Şarkıcı Berkay ve futbolcu Arda Turan arasındaki karıma asıldın/asılmadım kavgası mahkemeye taşındı.

Dünyanın en leş davalarından biri.

İki taraf açısından da.

Biri evli, hatta karısının eli kulağında doğurdu doğuracak olduğu halde... Yine de gördüğü her güzel kadına yazma hakkını kendinde bulmuş...

Kadın da alkollü ortam falan dememiş, sabahı beklememiş durumu anında kocasına yetiştirmiş. O da yetmemiş sabahın köründe adamın hamile karısını arayıp ortalığı iyice ateşe vermiş.

***

Eh koca bu durur mu o da karısına sarkıntılık edeni tutmuş ensesinden dışarı çekmiş. Çekmiş ama gerisini pek getirememiş! Çünkü enseden tutulan (Arda) hem suçlu hem güçlü haline bakmamış adamın (Berkay) burnunu kırmış.

O da yetmemiş kırık burun hastaneye tamire götürüldüğünde peşlerindren koşup ruhsatsız silahla şehir eşkıyalığına girişmiş falan.

***

Diyorum ya iki taraf için de rezillik, avamlık, kepazelik, leş bir skandal.
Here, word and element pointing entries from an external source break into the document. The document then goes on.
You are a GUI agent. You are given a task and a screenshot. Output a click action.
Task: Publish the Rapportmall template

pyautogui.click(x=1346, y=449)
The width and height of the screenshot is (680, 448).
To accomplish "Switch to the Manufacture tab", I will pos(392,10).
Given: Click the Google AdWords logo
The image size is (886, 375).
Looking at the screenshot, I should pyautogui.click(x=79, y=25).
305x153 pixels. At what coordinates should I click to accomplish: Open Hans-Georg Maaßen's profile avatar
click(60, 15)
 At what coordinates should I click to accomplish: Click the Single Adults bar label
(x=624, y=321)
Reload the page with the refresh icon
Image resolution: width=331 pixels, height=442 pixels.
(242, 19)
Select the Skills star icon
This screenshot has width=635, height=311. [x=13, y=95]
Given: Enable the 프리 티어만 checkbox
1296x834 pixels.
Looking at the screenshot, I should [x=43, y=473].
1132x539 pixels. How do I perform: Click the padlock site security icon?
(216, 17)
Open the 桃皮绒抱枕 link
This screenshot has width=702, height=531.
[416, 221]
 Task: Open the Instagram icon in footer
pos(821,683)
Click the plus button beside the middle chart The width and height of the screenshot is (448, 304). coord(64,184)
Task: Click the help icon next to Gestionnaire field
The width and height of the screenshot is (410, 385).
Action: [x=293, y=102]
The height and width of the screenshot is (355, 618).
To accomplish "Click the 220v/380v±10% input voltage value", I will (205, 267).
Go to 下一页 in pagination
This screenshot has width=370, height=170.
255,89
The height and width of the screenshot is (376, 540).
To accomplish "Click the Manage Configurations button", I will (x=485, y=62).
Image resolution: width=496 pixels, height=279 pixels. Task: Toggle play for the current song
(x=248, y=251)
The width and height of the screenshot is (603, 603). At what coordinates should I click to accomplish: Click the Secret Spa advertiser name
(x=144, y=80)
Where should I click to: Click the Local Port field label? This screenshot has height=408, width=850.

İşte bu skandal davanın kendisi de epey konuşulacak gibi duruyor.

Çünkü davanın başında hakim iki tarafa da aylık gelirini sorduğunda Arda 300 bin euro cevabını verirken (hey maşallah!), Berkay gelirinin 1000 lira olduğunu beyan edince ortalık bu kez başka konu üzerinden alevlendi.

Berkay ya mahkemeyle dalga geçiyordu...

Ya da gelirini düşük gösterip vergi kaçırıyordu.

Mahkeme çıkışı bir açıklama yaptı: Arda'nın geliriyle hava attığını sezmiş o yüzden kinaye yapmıştı!

Şakaydı yani şaka.

Hakimin suratına suratına...

***

Şimdi... Efendim malum, ülkemizde basın aşırı derecede özgür olduğu için neredeyse yazdığımız üç yazıdan biri için dava açılmakta.

Meslekte 20 yılı geride bırakmış biri olarak varın siz hesap edin hakim karşısına kaç kez çıktığımı. Anamızın karnından çıktığımızda olmasa da hakim karşısına çıka çıka öğrendiğimiz bazı şeyler var tabii:

- Hakimin karşısında sululuk yapılmaz.

- Konuşurken el kol hareketi yapılmaz.

- Gevşek gevşek konuşulmaz.

- Yalan beyanda bulunulmaz. (Ayrıca suçtur.)

- Hakim karşısı soytarılık kaldırmaz.

- Kılık kıyafet dersen karnaval havasında gidilmez vs.

Hukuk ciddi bir iştir ve duruşma salonu bir disiplin gerektirir.

Hatta karşısında ifade veren herkesi emir eri Ramazan zanneden, gözünün üstündeki kaşı oynatsan bağırıp çağıran hakimlerimiz de vardır.

Tam savunmanı yapacakken lafı ağzına tıkan, azarlayan hakimler, hakimlerimiz...

Kendisi haklı ve davacı iken, hakimin küçücük bir sebepten paylamasıyla salondan suçluymuş gibi ağlaya ağlaya çıkanı gördüm ben.

***

Hal böyle iken Berkay'ın çıkıp da 'hakime şaka yaptım ya niye büyütüyorsunuz?' lafı asıl gülünecek mevzudur.

Şaka yaptın demek ha? Hakim de önündeki kağıtta ayrı bir rakam yazıyorken senin bu şakanı kaldırdı. Vay deli oğlan!

Vallahi biz duruşmalarda böyle şeylere hiç cesaret edemiyoruz.

Ya da Berkay gibi şaka kaldıran hakimlere hiç denk gelmiyoruz.

Bizde hep azar, hep paylama.

Sıkıyorsa kağıtta yazanla ağzından çıkan arasında minicik bir fark olsun!

İki dirhem bir çekirdek yetişkin bir insan olarak girdiğin o mahkemeden, ağzına acı biber sürülmüş çocuk gibi kısa pantulla ağlayarak çıkartırlar insanı...

Öyle bir yerdir mülkün temeli.

***

Ama Berkay bir ilki başarmış ve mahkeme salonunda öyle kafasına göre takılmış. Kimse de sesini çıkarmamış. Öyle şakalar makalar...

Bu davayı ilgiyle takip ediyor, bir dahaki mahkemede hakime yapılacak eşek şakasını merakla bekliyoruz.